======== Source excerpt
During the three and nine months ended March 31, 2024 we recognized expenses of approximately $0.4 million and $0.7 million, respectively, related to obsolete and slow-moving inventory. During the three and nine months ended March 31, 2023 we recognized expenses of approximately $0.3 million and $0.7 million, respectively, related to obsolete and slow-moving inventory.
Stock-Based Compensation
We use the fair value approach to account for stock-based compensation in accordance with current accounting guidance. We recognize compensation costs for awards with performance conditions when we conclude it is probable that the performance conditions will be achieved. We reassess the probability of vesting at each balance sheet date and adjust compensation costs based on our probability assessment. For awards with market-based performance conditions, the cost of the awards is recognized as the requisite service is rendered by the employees, regardless of when, if ever, the market-based performance conditions are satisfied.
Historically, our estimates and underlying assumptions have not materially deviated from our actual reported results and rates. However, we base the assumptions we use on our best estimates, which involves inherent uncertainties based on market conditions that are outside of our control. If actual results are not consistent with the assumptions we use, the stock-based compensation expense reported in our consolidated financial statements may not be representative of the actual economic cost of stock-based compensation. For example, if actual employee forfeitures significantly differ from our estimated forfeitures, we may be required to adjust our consolidated financial statements in future periods.
Income Taxes
The provision for income taxes includes income from U.S. and foreign subsidiaries taxed at statutory rates, the accrual or release of amounts for tax uncertainties, and U.S. tax impacts of foreign income in the U.S.
================
======== Data excerpt
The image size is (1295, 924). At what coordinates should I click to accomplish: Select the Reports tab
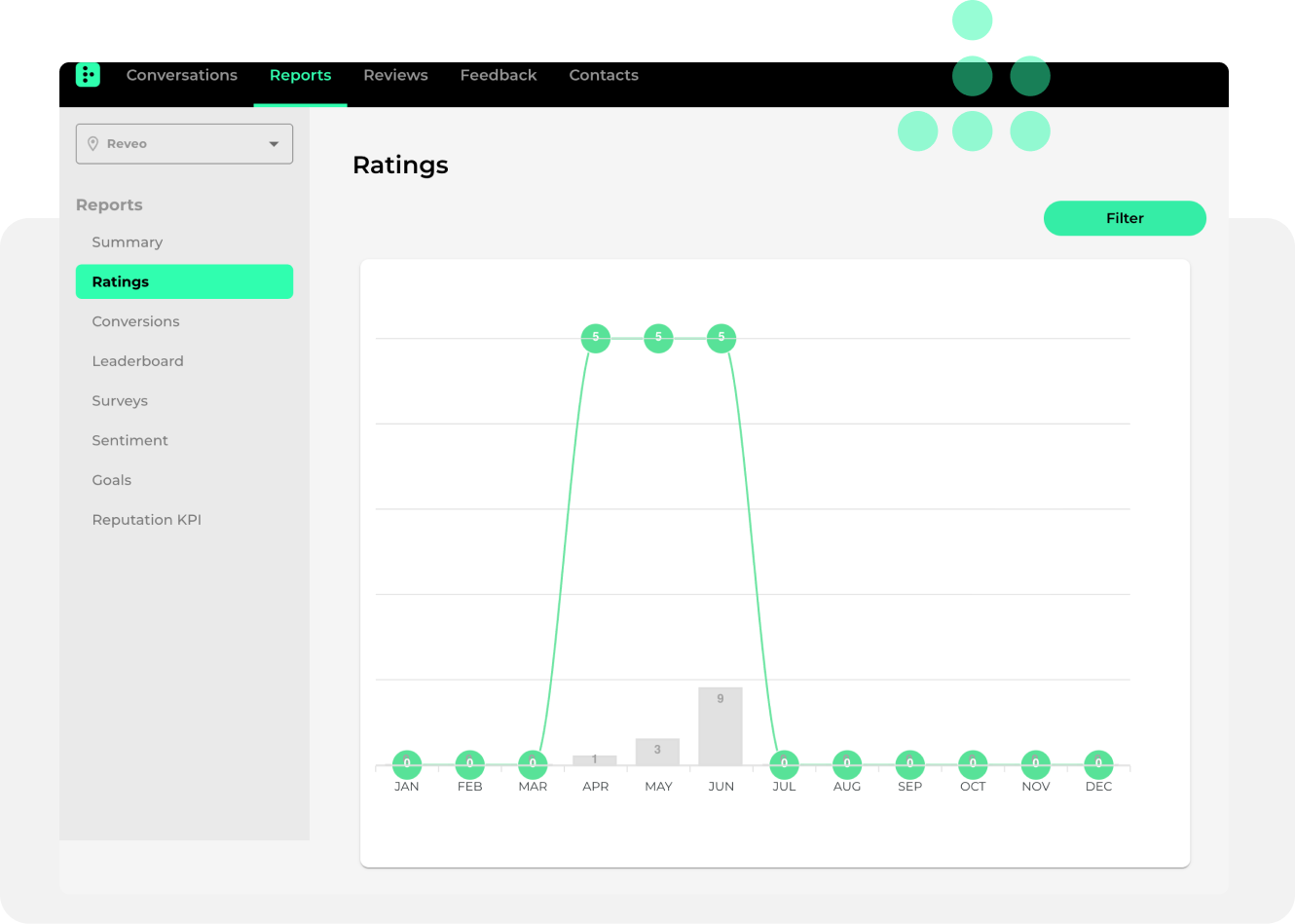300,75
================
The tasks:
(A) Could you copy everything in the source excerpt from "Historically, our estimates" down to "in future periods.", word for word?
(B) Answer these from the source excerpt:
(i) About how much expense related to obsolete and slow-moving inventory was recognized in the three months ended March 31, 2024?
(ii) What approach is used to account for stock-based compensation?
(iii) Income from which subsidiaries, taxed at statutory rates, is included in the provision for income taxes?

Task answers:
(A)
Historically, our estimates and underlying assumptions have not materially deviated from our actual reported results and rates. However, we base the assumptions we use on our best estimates, which involves inherent uncertainties based on market conditions that are outside of our control. If actual results are not consistent with the assumptions we use, the stock-based compensation expense reported in our consolidated financial statements may not be representative of the actual economic cost of stock-based compensation. For example, if actual employee forfeitures significantly differ from our estimated forfeitures, we may be required to adjust our consolidated financial statements in future periods.

(B)
(i) Approximately $0.4 million.
(ii) The fair value approach.
(iii) U.S. and foreign subsidiaries.